> **Instructions to follow**: Restate word for word only the lines from the one with "Screen dimensions: 768x494" through the end of the records; no pictures belong in the copy.

-- Task inputs follows --

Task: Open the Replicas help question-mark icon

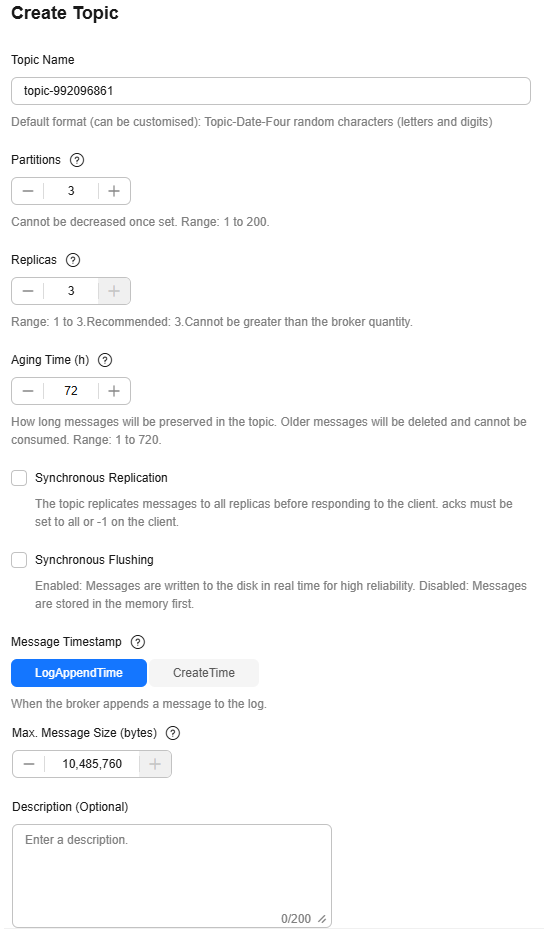Action: point(72,260)
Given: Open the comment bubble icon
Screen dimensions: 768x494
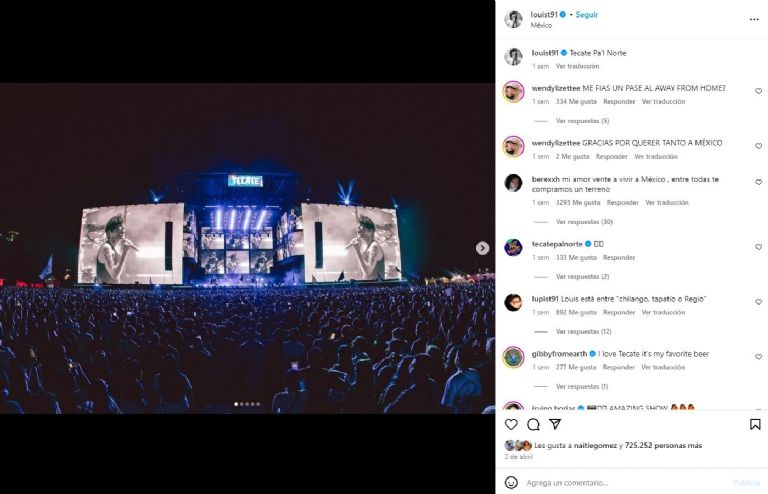Looking at the screenshot, I should 534,424.
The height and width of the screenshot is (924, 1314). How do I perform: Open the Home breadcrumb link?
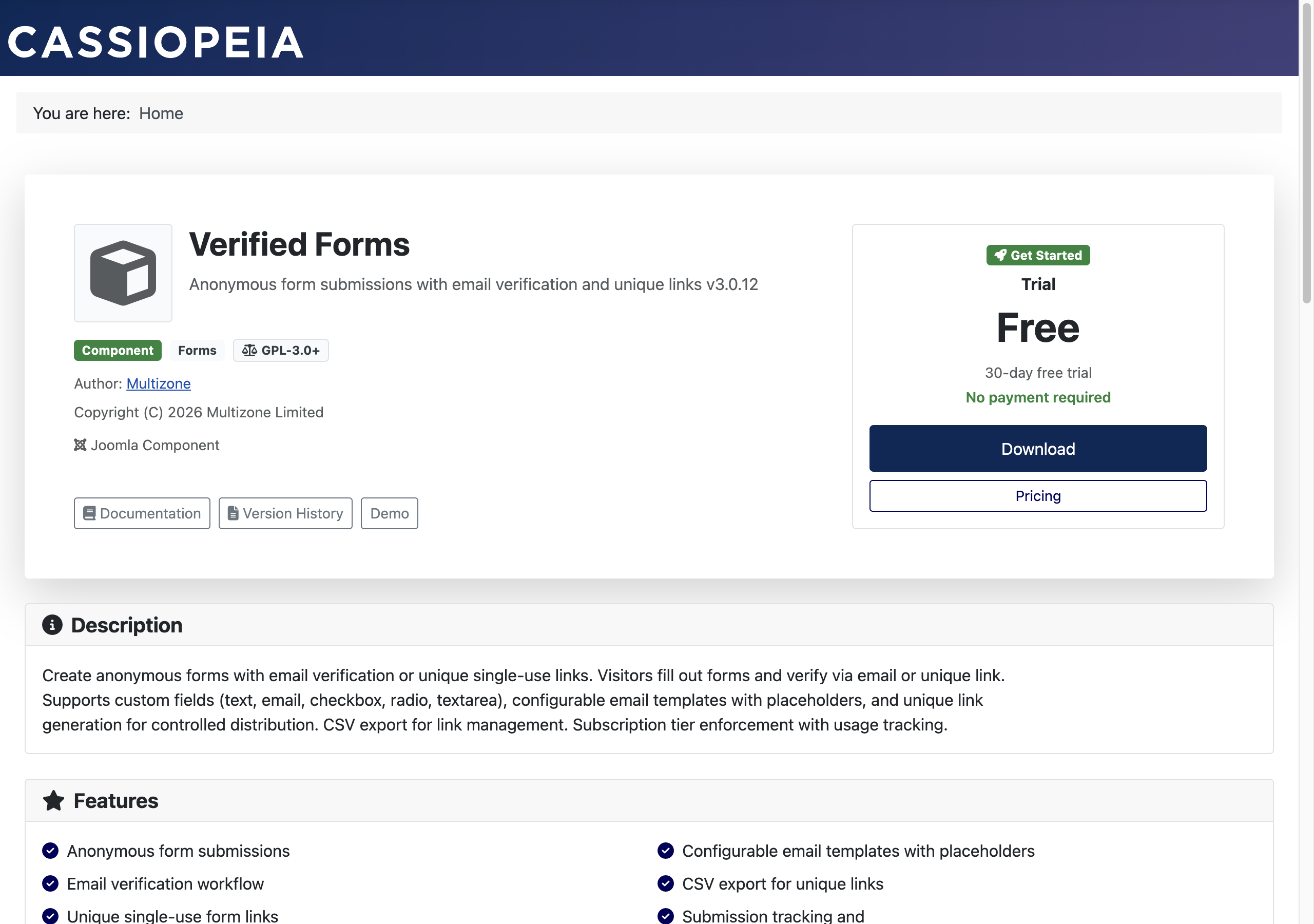[161, 113]
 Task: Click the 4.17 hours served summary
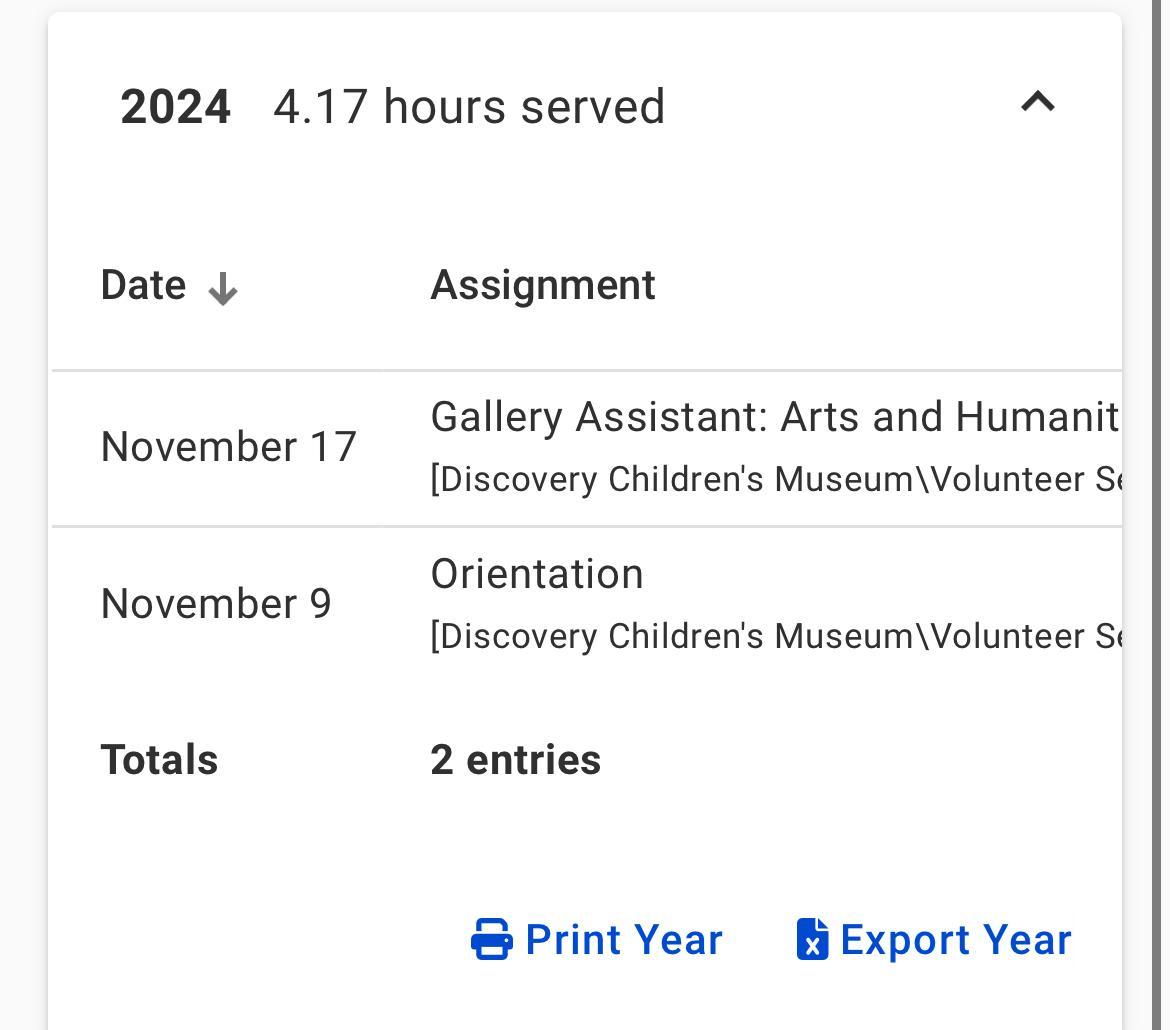click(469, 107)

-- Task inputs concluded --

> **Task answer**:
Screen dimensions: 768x494
Looking at the screenshot, I should 534,424.
The height and width of the screenshot is (924, 1314). How do I perform: Open the Home breadcrumb link?
[161, 113]
 Task: Click the 4.17 hours served summary
click(469, 107)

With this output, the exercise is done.